Procès Charlie Hebdo : qui étaient les terroristes abattus ?

L'attentat de Charlie Hebdo, la fusillade de Montrouge, la prise d'otages de l'Hyper Cacher. Pendant trois jours, Paris a vécu dans la peur. Le procès des attentats de janvier 2015 se tient du 2 septembre au 10 novembre à Paris. Il ne jugera pas les auteurs des faits; les trois terroristes ont été abattus. Quatorze personnes, par contre, sont accusées d'avoir apporté une aide aux assaillants. 

Portrait des terroristes abattus

Chérif Kouachi, 32 ans. Saïd Kouachi, 34 ans. Amedy Coulibaly, 32 ans. Les trois terroristes ont été abattus lors d’assauts simultanés. Le premier a été mené par le GIGN à l’encontre des deux frères à l’imprimerie de Dammartin-en-Goële. Le deuxième assaut a été lancé par le RAID sur le lieu de la prise d’otage de l’Hyper Casher, porte de Vincennes à Paris.

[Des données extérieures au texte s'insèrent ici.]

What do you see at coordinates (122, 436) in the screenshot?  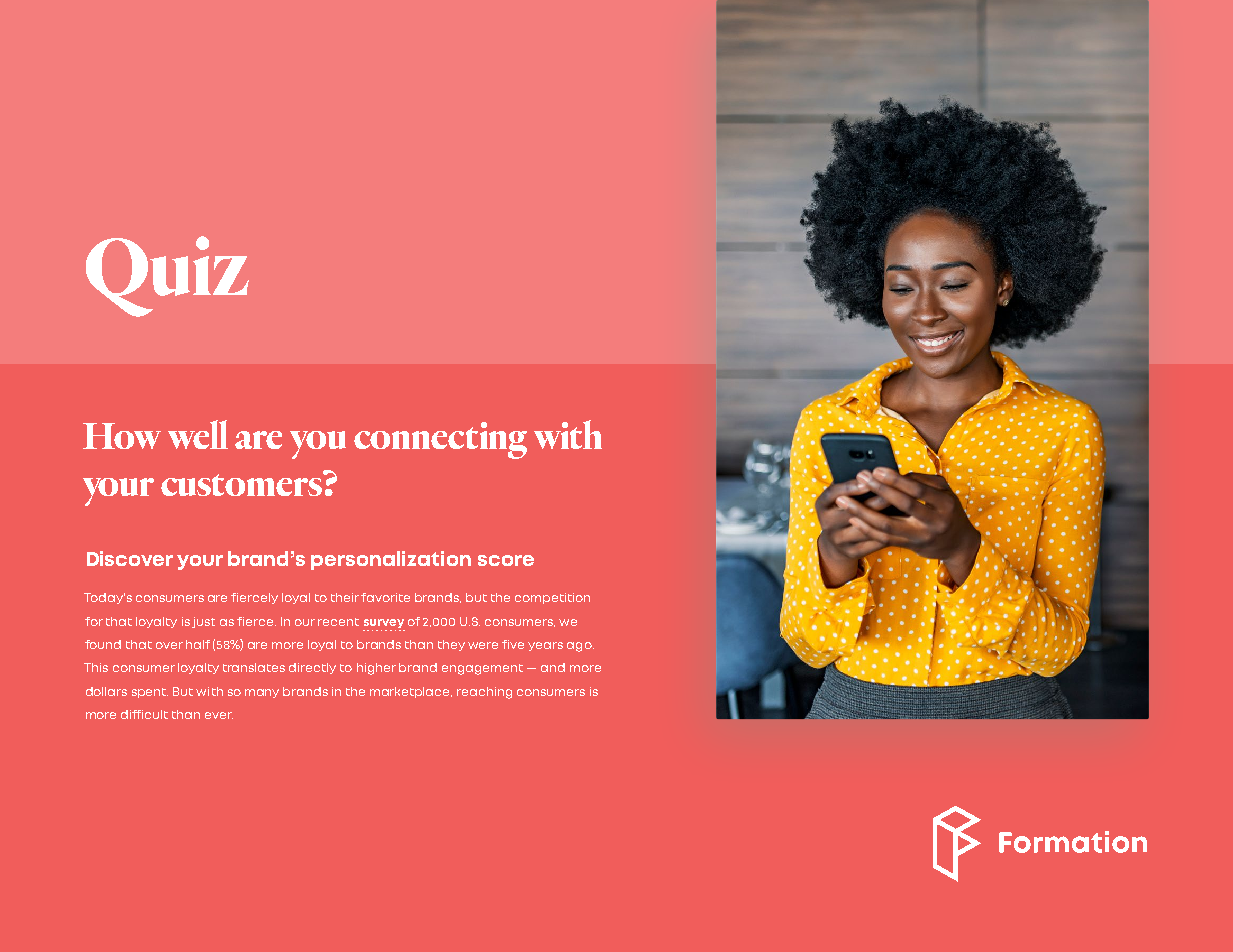 I see `How` at bounding box center [122, 436].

Les frères Kouachi, auteurs de l’attentat de Charlie Hebdo ont revendiqué leur appartenance à Al-Qaïda au Yémen. Amedy Coulibaly avait enregistré une vidéo dans laquelle il expliquait avoir prêté allégeance au groupe terroriste État islamique. Tous les trois s’étaient synchronisés explique Coulibaly : "Nous voulions avoir plus d’impact".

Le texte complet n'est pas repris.